** Assignment 1 **
Decide whether each statement agrees with the elder law post, answering yes or no and quoting the deciding words: (a) the siblings obtained a judgment of $134,152 against the daughter; (b) LaForest vs. Swiss was decided by the Michigan Supreme Court; (c) an agent may personally profit by handling the principal's business.
** Assignment 2 **
In the opening hypothetical of the elder law post, which roles does the daughter hold for her mother? List every one.
** Assignment 3 **
Write the next portion of the elder law post, starting after its final sentence.

** Text segment **
☆ ☆ ☆ ☆

Tag Archives: Michigan Elder Law

What Should a Child who is a Parent’s Agent or Trustee do if “Mom wants to reward me”?

Suppose a daughter is her mother’s caregiver, all around business and medical manager and is her “power of attorney” and trustee of her living trust. Suppose Mom says “Honey, you are so helpful. I want to show you how much I appreciate it. Write a check for a thousand dollars to yourself.” What should the daughter do? The answer may surprise you.

I wrote in an earlier blog post, A Tale of Two Daughters, how a daughter ran afoul of the law when acting as her Mom’s power of attorney Agent and her Trust as Trustee. The post was based on a case decided in January by the Michigan Court of Appeals, LaForest vs. Swiss. Her siblings took her to court and got judgment of $134,152 against her. What part of the law did she fail?

I’m sure like most children the daughter thought she was “merely taking care of Mom’s business.” She might have said something like “Call me power of attorney, call me trustee. What difference does it make? I’m just helping my Mom.” Indeed most children of aging parents that I work with only see themselves as children doing what a parent wants or needs to be done. But in this context, titles do make a difference.

First comes a “fiduciary” relationship

Whether one is an agent under a power of attorney or trustee of a trust, the power given creates a legal “fiduciary relationship.” When that arises “the fiduciary has a duty to act for the benefit of the principal regarding matters within the scope of the relationship.” Prentis Family Foundation, Inc. v. Barbara Ann Karmanos Cancer Inst., 698 NW 2d 900, 266 Mich. App. 39 (2005). Part of the meaning is that an agent may not personally profit by handling the principal’s business. One might think that all that means is that the “fiduciary” need only do “what Mom wants.” We saw that was insufficient in the LaForest case.

☆ ☆ ☆ ☆

** Material provided **

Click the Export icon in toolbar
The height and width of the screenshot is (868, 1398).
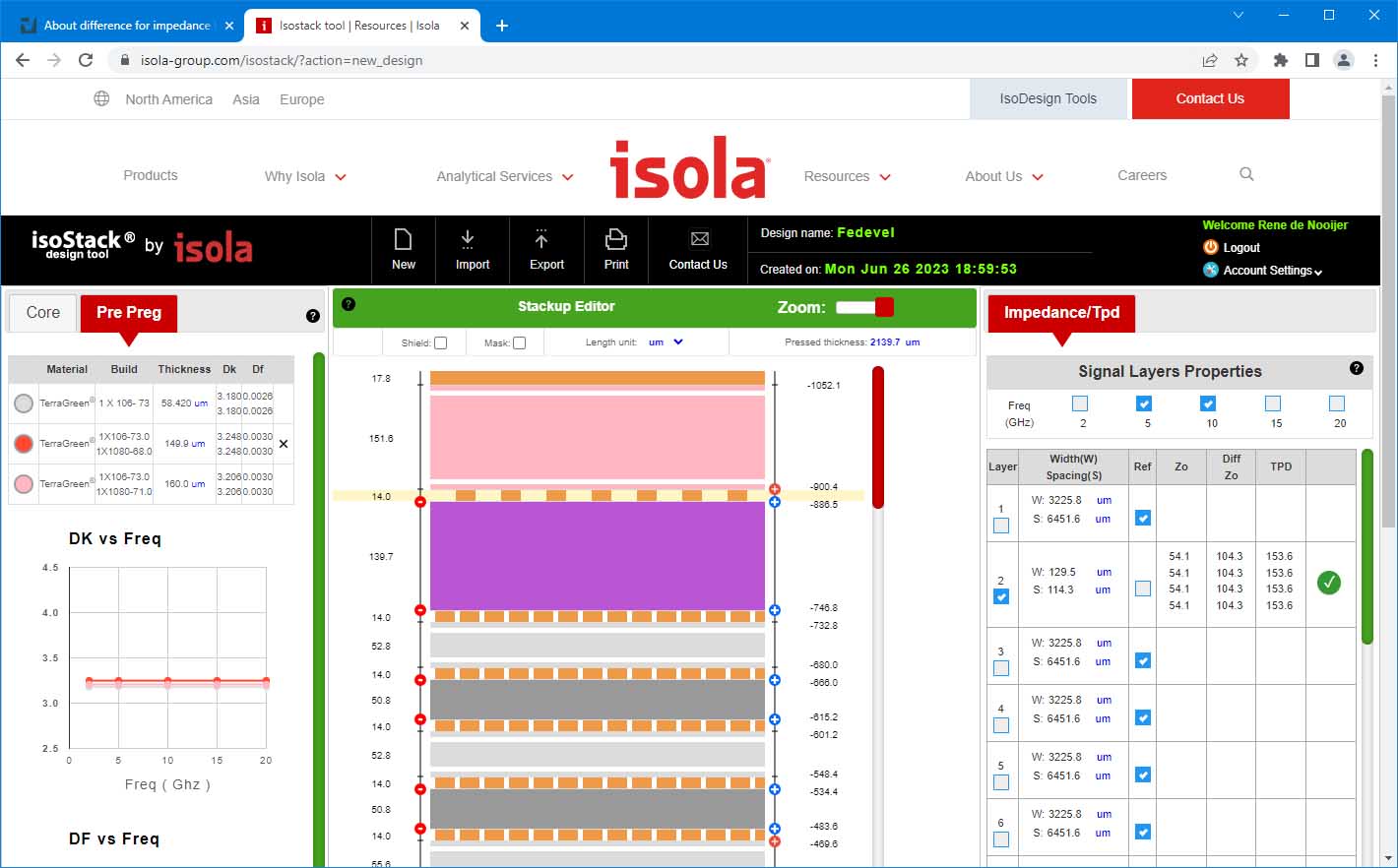pyautogui.click(x=540, y=240)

☆ ☆ ☆ ☆

** Exercise response 1 **
(a) Yes: "Her siblings took her to court and got judgment of $134,152 against her."
(b) No: "a case decided in January by the Michigan Court of Appeals, LaForest vs. Swiss."
(c) No: "Part of the meaning is that an agent may not personally profit by handling the principal’s business."

** Exercise response 2 **
- caregiver
- all around business and medical manager
- "power of attorney"
- trustee of her living trust

** Exercise response 3 **
In the elder law context a fiduciary relationship implies control over the elder that can sway the elder’s mind. Take a look at items one and two of the following definition of “fiduciary relationship”. It comes from a case by the Michigan Supreme Court:

“[a] relationship in which one person is under a duty to act for the benefit of the other on matters within the scope of the relationship. Fiduciary relationships—such as trustee-beneficiary, guardian-ward, agent-principal, and attorney-client-require the highest duty of care. Fiduciary relationships [usually] arise in one of four situations: (1) when one person places trust in the faithful integrity of another, who as a result gains superiority or influence over the first, (2) when one person assumes control and responsibility over another, (3) when one person has a duty to act for or give advice to another on matters falling within the scope of the relationship, or (4) when there is a specific relationship that has traditionally been recognized as involving fiduciary duties, as with a lawyer and a client or a stockbroker and a customer.”

In re Estate of Karmey, 468 Mich 68, 73 (2003).

Then comes “undue influence”

Once the finding of a fiduciary relationship in the elder context is found, the next step of the presumption of undue influence comes easily

“A presumption of undue influence arises upon the introduction of evidence that would establish (1) the existence of a confidential or fiduciary relationship between the grantor and a fiduciary, (2) the fiduciary, or an interest represented by the fiduciary, benefits from a transaction, and (3) the fiduciary had an opportunity to influence the grantor’s decision in that transaction.”

In re Erickson Estate, 202 Mich. App. 329, 331 (1993).

Putting it together, if a child is a fiduciary, an agent or a trustee, of an aging parent and if a parent tells the child to do something with the parent’s property that benefits that child only, then it is presumed that the child caused the parent to make that decision. If other parties object, they can take the fiduciary to court, reverse the transaction and make the fiduciary pay for it.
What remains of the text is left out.